Few vertebrates have had greater impact on the biodiversity of islands than introduced rats. Three species
widespread throughout the Pacific are all originally from Asia, the Pacific rat; introduced by the earliest
Pacific voyagers, and the other two species unwittingly transported on ships in the last two-hundred or so
years. As a consequence rats are now found on almost every Pacific island. The impacts of these more recent
arrivals and especially the Black Rat (Rattus rattus) are particularly acute. In addition to their well-
documented impacts on island biodiversity, rats represent an on-going threat to human health spreading
bacteria such as leptospirosis and result in millions of dollars of damage to agricultural crops and food supplies
wherever they occur.
Rats prey on a wide range of plants, insects and larger animals, such as seabirds. Globally, the Black Rat is one
of the chief causes bird extinctions on Pacific Islands. Five species of birds disappeared from Taukihepa Island,
New Zealand, after the arrival of the Black Rat. On Lord Howe Island, Australia, five endemic bird species
became extinct following the arrival of rats from a shipwreck. In the Pacific a number of bird species survive
only where intensive rat control operations occur, or on islands free of Black Rats.

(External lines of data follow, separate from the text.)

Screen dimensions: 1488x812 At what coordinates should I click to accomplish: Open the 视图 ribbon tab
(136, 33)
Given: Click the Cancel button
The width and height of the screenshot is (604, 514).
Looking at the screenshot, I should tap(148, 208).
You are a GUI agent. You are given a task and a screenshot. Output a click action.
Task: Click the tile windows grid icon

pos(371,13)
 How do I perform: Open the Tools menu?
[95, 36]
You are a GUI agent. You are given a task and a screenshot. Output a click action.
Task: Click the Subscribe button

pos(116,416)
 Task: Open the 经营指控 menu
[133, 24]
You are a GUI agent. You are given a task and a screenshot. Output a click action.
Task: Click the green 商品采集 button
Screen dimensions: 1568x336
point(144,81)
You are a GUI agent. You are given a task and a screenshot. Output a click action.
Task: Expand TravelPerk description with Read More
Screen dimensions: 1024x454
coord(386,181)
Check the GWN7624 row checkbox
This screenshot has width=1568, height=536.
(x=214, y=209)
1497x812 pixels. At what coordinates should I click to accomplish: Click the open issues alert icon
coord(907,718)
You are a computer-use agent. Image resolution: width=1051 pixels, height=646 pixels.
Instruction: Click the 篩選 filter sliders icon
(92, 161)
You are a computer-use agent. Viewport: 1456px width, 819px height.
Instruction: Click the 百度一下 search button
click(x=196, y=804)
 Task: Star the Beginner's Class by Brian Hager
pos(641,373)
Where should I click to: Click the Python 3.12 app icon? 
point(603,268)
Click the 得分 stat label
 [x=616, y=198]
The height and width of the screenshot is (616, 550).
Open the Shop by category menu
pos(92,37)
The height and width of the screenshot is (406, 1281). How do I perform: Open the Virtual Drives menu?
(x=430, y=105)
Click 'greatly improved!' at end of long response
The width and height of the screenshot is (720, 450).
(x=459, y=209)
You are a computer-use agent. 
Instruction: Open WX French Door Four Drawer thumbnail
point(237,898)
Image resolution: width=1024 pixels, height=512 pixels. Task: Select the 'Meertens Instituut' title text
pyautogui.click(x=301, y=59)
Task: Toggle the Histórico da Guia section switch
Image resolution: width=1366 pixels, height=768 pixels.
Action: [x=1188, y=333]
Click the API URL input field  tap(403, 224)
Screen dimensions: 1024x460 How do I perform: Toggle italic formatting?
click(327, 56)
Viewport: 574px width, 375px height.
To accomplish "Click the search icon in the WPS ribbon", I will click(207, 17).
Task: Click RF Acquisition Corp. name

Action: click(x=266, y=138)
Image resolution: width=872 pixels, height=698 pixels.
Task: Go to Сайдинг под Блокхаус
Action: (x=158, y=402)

The Black Rat is also a threat to island people and economies. Throughout the world, vast quantities of
agricultural crops and food supplies are consumed or despoiled by rats each year. In Tonga it was estimated in
one study that 20% of the coconut crop was lost due to rats.
The Tuamotu Archipelago in French Polynesia is the home of many bird species such as the Polynesian
ground-dove and Tuamotu Sandpiper (Kivi Kivi). The continued existence of these species is threatened by
rats that predate on the birds, chicks and eggs. In 2015 Birdlife International and its local partner Société
d'Ornithologie de Polynésie (MANU), together with Island Conservation plan to eradicate rats from 6 atolls
and small islets in the Acteon and Gambier island groups of the Tuamotu Archipelago.
The Malau (Polynesian Megapode) is a critically endangered bird native to the Kingdom of Tonga. Ongoing
survival of this species is severely threatened by rats, and although it is not feasible to eradicate rats from the
entire Kingdom, it may be possible to eradicate them from some of their critical habitat such as Late Island.
This planned eradication, coupled with translocation of breeding birds from nearby island, can potentially
save this iconic species from extinction.
In cases where eradication is currently not deemed feasible for reasons such as cost or the presence of
vulnerable non-target species, specific actions can be taken to protect native species at risk. These may include
intensive control of rats and other predators. The Raratonga Monarch, for example, has been brought back
from the brink of extinction through rat and cat control, and the transfer of 30 young birds to Atiu Island
(known locally as the Land of Birds) in 2001-2003.
There are many projects in the Pacific region ready to be funded that would reduce the impact of rats on island
biodiversity and people. Fortunately, the tools and techniques necessary to reduce the impact of rats on
islands have advanced considerably in the past 20 years. Since the 1960s, rats have been successfully
eradicated from over 300 islands, and the number increases every year. The impetus of these past successful
eradications must be maintained to continue the battle to save the unique Pacific fauna and flora. An essential
part of the eradication process is ongoing biosecurity which is paramount in the fight to ensure that rat-free
islands are not re-invaded after successful eradication.